Baja Expeditions' comfortable "eco-camp" on Espiritu Santo.

Baja Expeditions’ comfortable “eco-camp” on Espiritu Santo.

We’ll stay on Espiritu Santo for six days, ensconced in safari-style canvas tents on the beach of a quiet cove, waking to the sound of brown pelicans “thwacking” the water to stun their breakfast of sardines. We’ll paddle sea kayaks in turquoise bays, snorkel with sea lions, watch flying fish leap out of the water like falling stars, hear canyon wrens trill and great horned owls hoot. We’ll fish and hike and lie in the sun on the beach–and we’ll write, read our work, talk craft and art, and recharge our creative wells. We’ll also eat great food prepared by our camp staff.

If this sounds good, download the flyer on from my workshops page. Spaces are limited, so sign up soon.

Sunset on the Sangre de Cristo Range from the pools at Joyful Journey.

Sunset on the Sangre de Cristo Range from the pools at Joyful Journey.

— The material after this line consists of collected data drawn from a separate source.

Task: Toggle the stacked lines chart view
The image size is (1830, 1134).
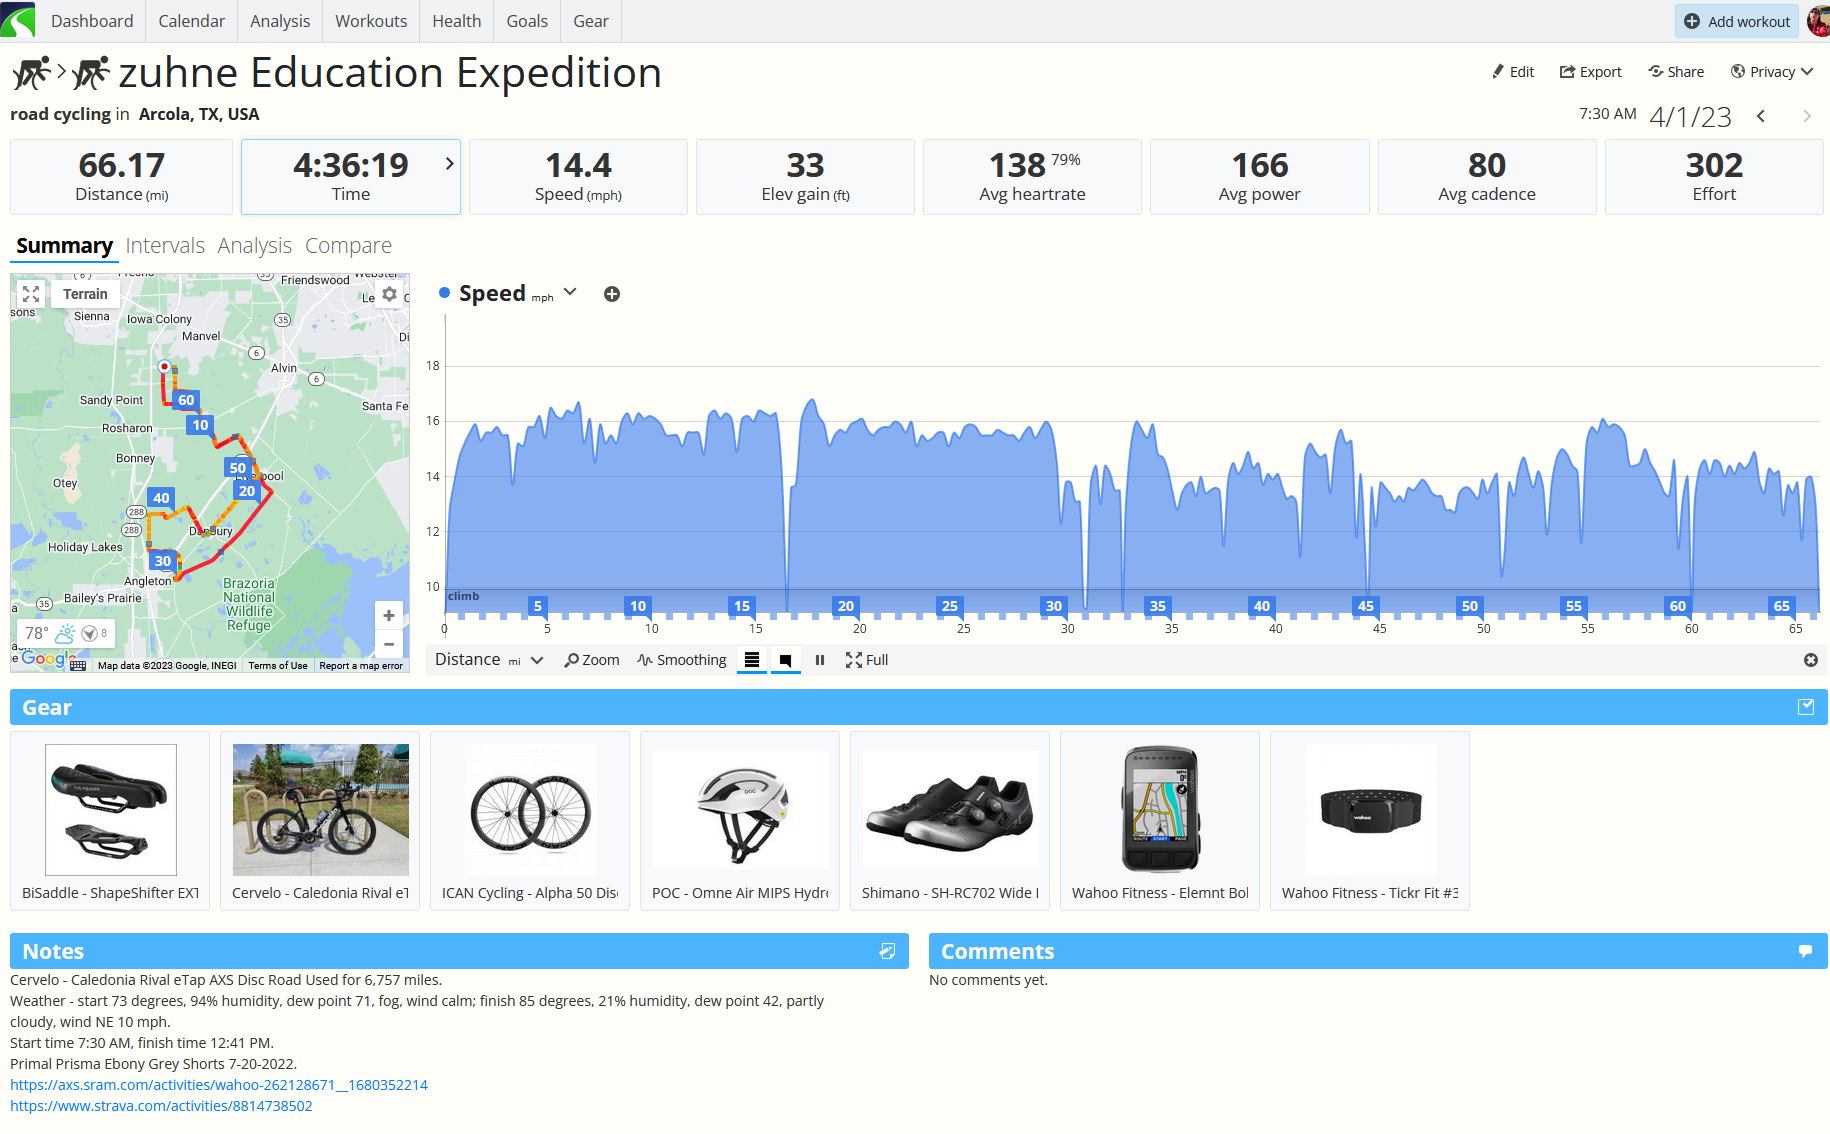Action: (752, 660)
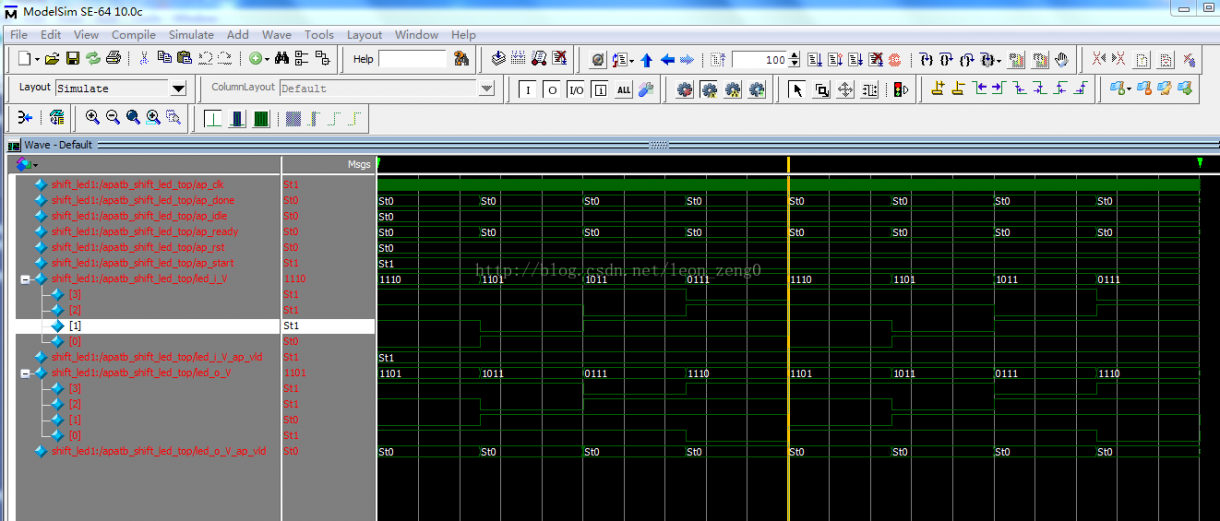Image resolution: width=1220 pixels, height=521 pixels.
Task: Collapse the led_i_V signal bus
Action: pyautogui.click(x=25, y=279)
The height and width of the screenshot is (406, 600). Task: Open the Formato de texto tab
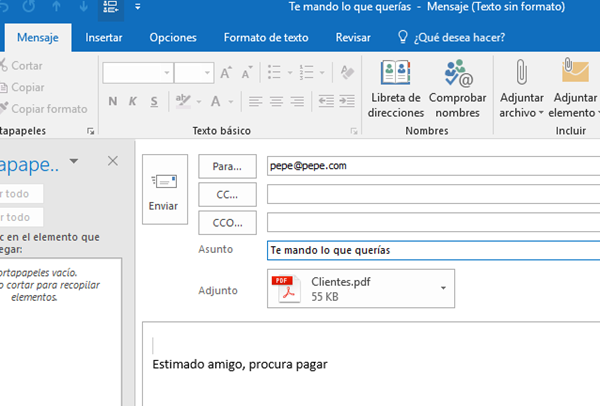pyautogui.click(x=265, y=38)
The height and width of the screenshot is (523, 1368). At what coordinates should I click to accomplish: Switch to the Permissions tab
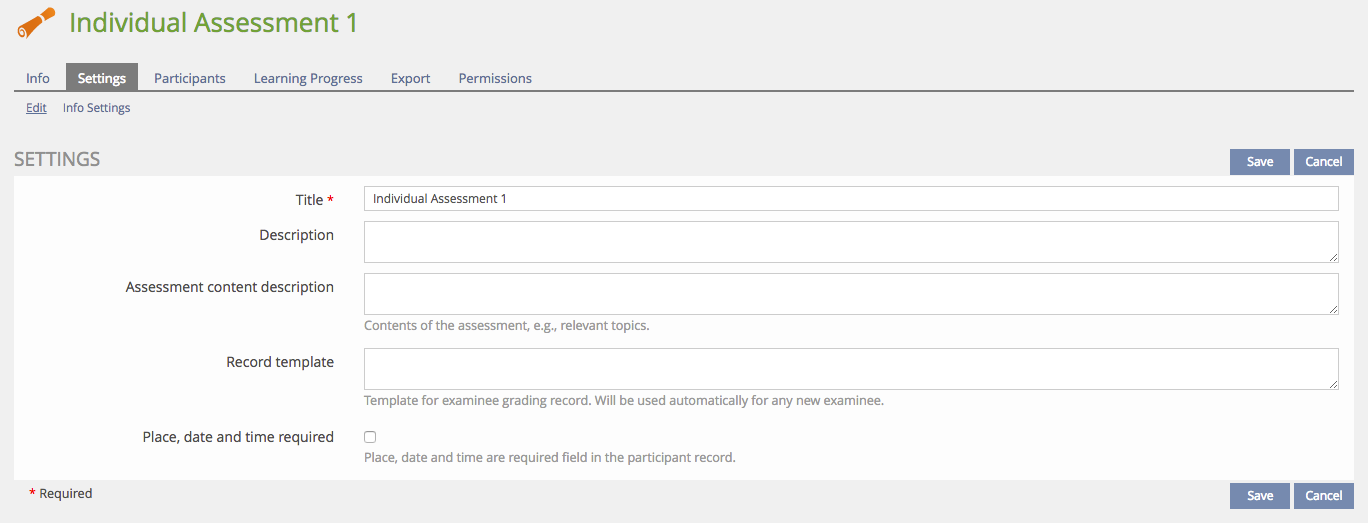coord(495,78)
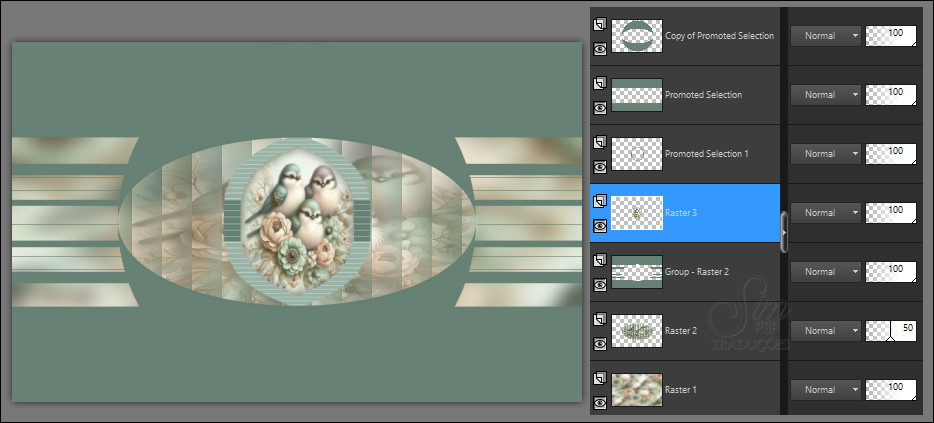This screenshot has height=423, width=934.
Task: Click the opacity slider of Raster 2 at 50
Action: click(891, 331)
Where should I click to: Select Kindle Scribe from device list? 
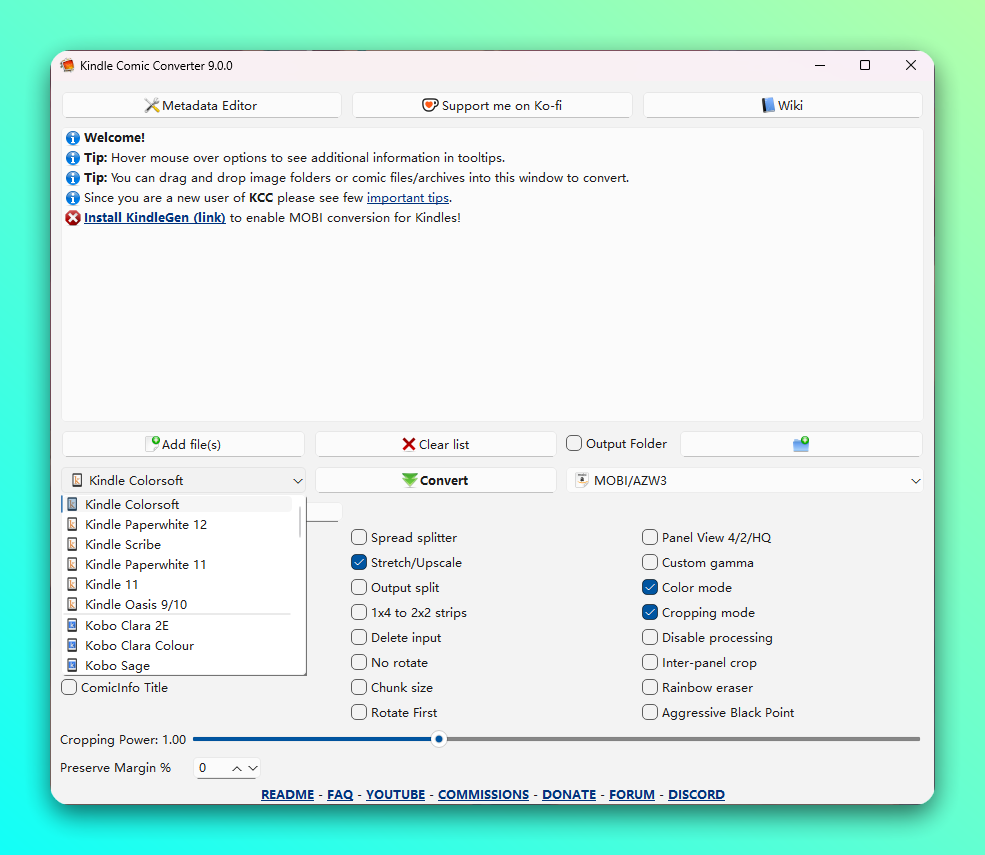coord(123,545)
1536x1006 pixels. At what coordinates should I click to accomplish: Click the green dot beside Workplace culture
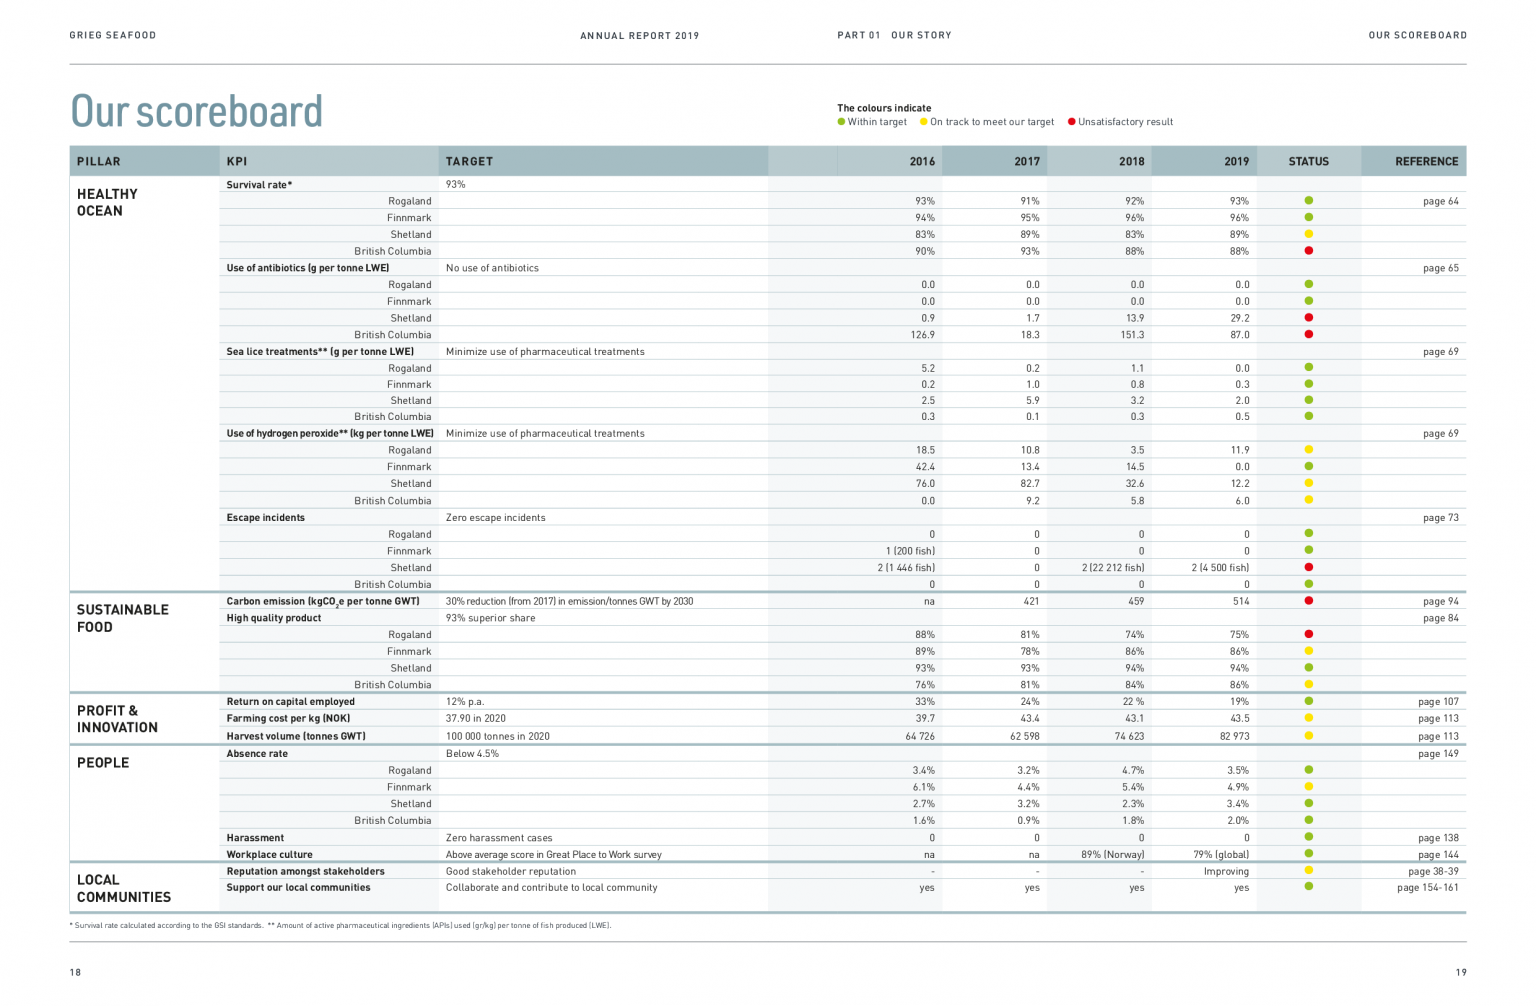(1310, 854)
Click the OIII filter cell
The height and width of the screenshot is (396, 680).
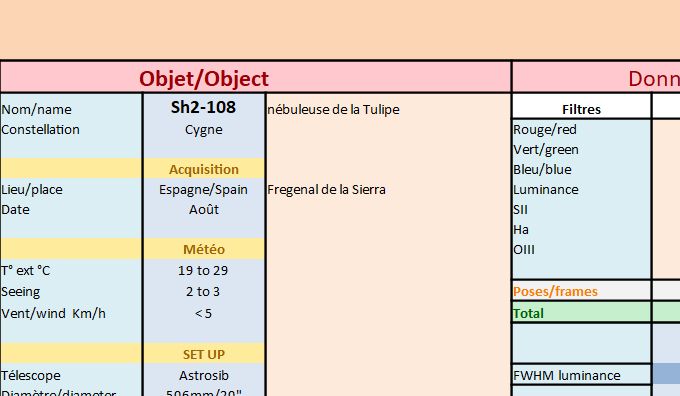click(581, 249)
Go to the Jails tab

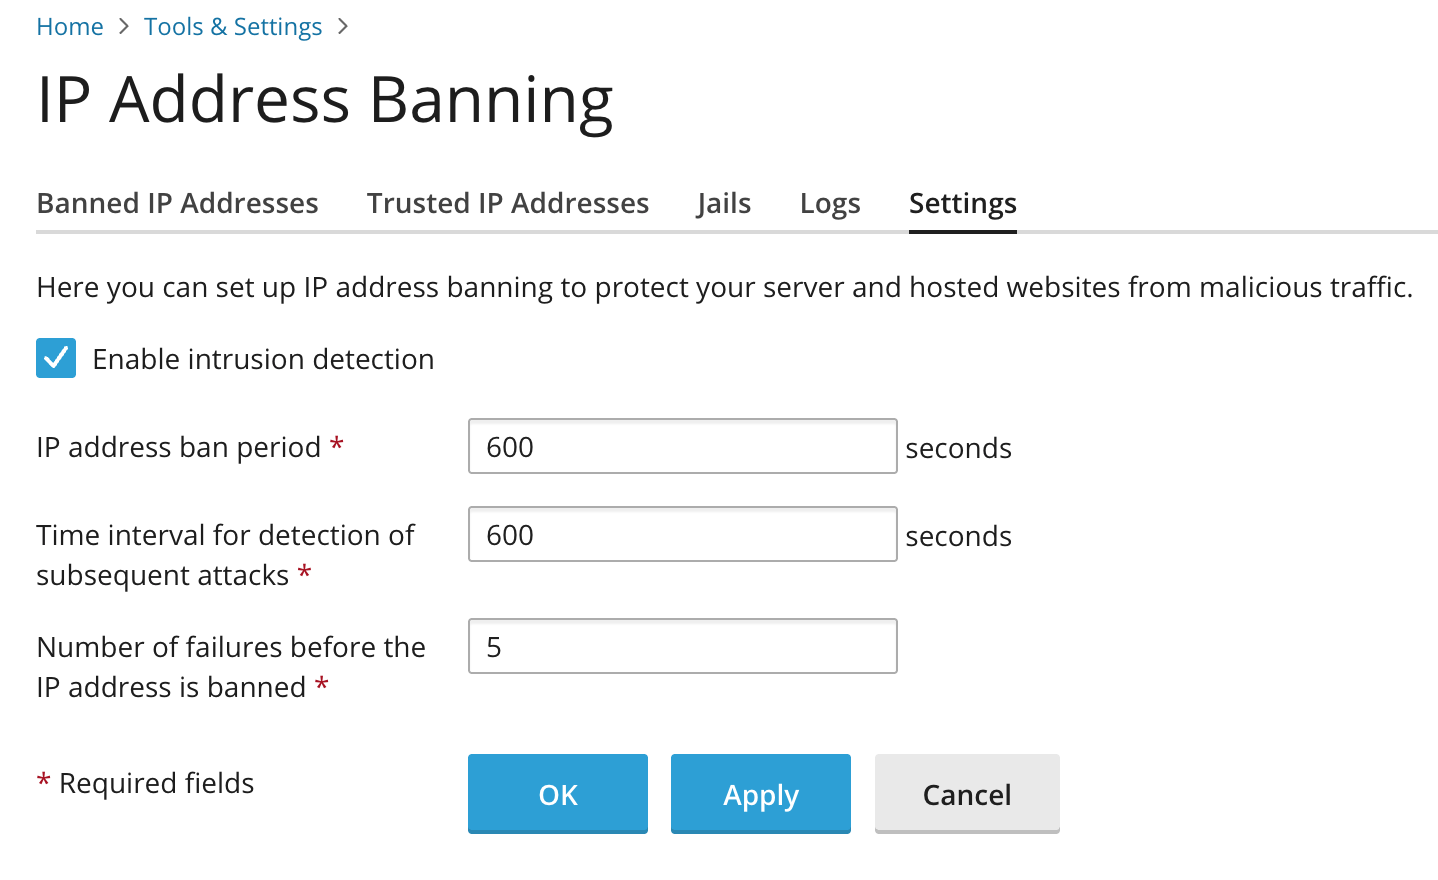724,203
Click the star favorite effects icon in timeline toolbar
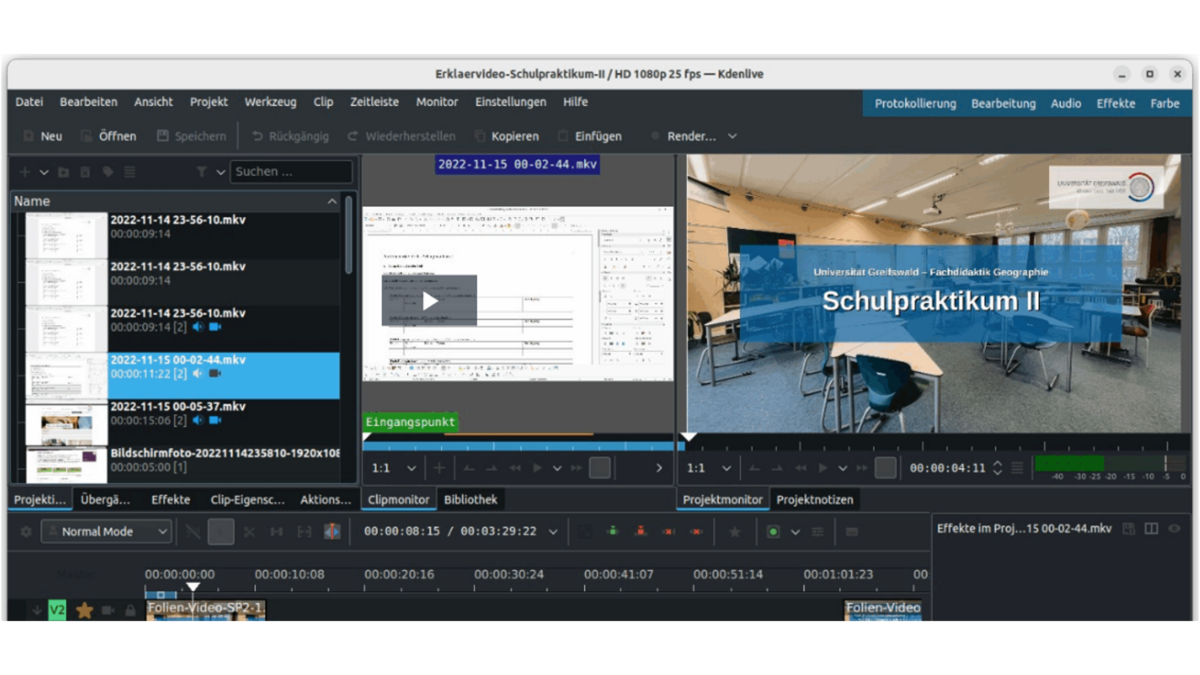 pos(734,532)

The original Write & Retreat workshop, held last month at Joyful Journey Lodge & Spa in Colorado’s San Luis Valley was so successful that I’ve decided to make it an annual event. (“Do not change a thing,” wrote one participant. “Reserve me a space for next year.”) I’ve already reserved the lodge at Joyful Journey for March 20-23rd, 2014. Mark your calendars….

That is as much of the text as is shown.